Government has a difficult and extremely important job. As an entity, it is not enamored with new techniques or formats. Attempting to create unidirectional bifurcations of the data create strain which will eventually give way when there is any pressure: time, fiscal, or personnel. New technologies need to understand these processes and costs in order to align themselves if they are to ever become part of the government platform.
For open data to move from a shortcut to part of the stable infrastructure, we need to design it from the beginning to be practical, sustainable and ultimately operational. Open data needs to be the way government operates, and it needs to be part of the living systems that manage and process the data as part of day-to-day business.
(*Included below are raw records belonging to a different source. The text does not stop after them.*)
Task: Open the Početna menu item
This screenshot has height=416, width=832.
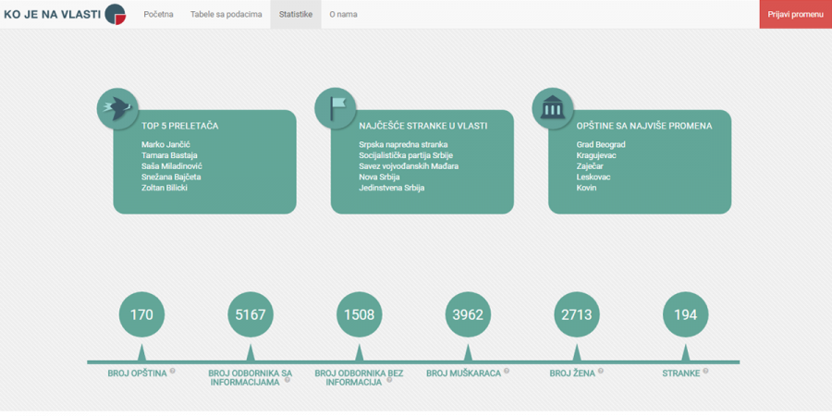Action: point(158,15)
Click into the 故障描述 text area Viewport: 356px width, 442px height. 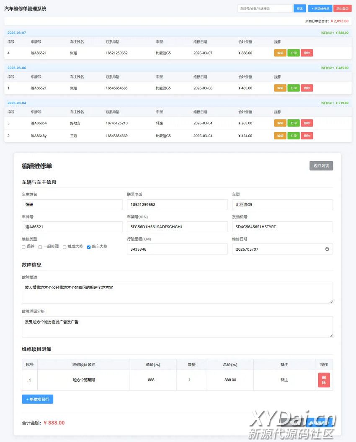pyautogui.click(x=177, y=292)
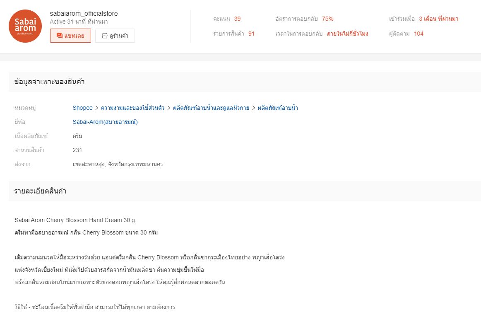Click the รายละเอียดสินค้า section header
The image size is (481, 324).
tap(41, 191)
To the original question, generalized techniques such as ETL – extract, transform and load – have tremendous flexibility to explore new paths and opportunities. By enabling freedom to explore applications, new formats, and communities, government can observe and understand these desire lines. It can then make the decision if these paths become part of the supported network or if they indicate a necessary redesign of the large system to accommodate these concepts. Personally I’ve seen, and built, many ETL tools and community applications that worked on the outside of government. While fast moving an extremely agile, they ultimately are untenable to provide ongoing and durable platforms for information access.
By comparison we should be encouraging and working directly with government technical staff to specify and prototype API – application programming interface as they provide an excellent mechanism for this prototype to adoption. By developing an external interface to a service the provider is making a contract with end-users that is independent of the implementation details. This enables a developer to use their tools of choice with the intent that it could be rebuilt within government infrastructure while maintaining the promised interface that applications already rely upon. And finally like the observing the increasing depth and width of a dirt path the measured analytics behind and API help prioritize incorporation and operationalization.
Exemplar of this has most recently been the DCAT distributed catalog specification. Neither new nor novel as far as federated data catalogs are concerned, it was an API that was created in conjunction with technologists and government agencies and adopted independent of any technology implementation that is now poised to easily share links to data between numerous national and local government agencies, all in the public. Instead of building more data harvesters, an API means that anyone can both participate in production as well as usage of the open data however best fits their needs.
Desire to Collaboratively Craft
Perhaps the most exciting thing I have observed in my six years living in DC and watching the Open Government movement surge has been the positive growth and excitement of people within government to actively and publicly collaborate. More than merely publishing a catalog and running a competition, government representatives are eager to talk about ideas, share code and data, and hear where they can open their infrastructure for these types of creative developments.
While much of the commercial web is becoming ‘appified’ (and often eschewing access via common or open APIs), perhaps this is one case where it’s superb the government moves more slowly and is just now entering the time of the programmable web. For many of us who volunteer our time and expertise hoping to improve the civil societies in which we live, the best thing we can do is work closely to advise and create the best platform possible.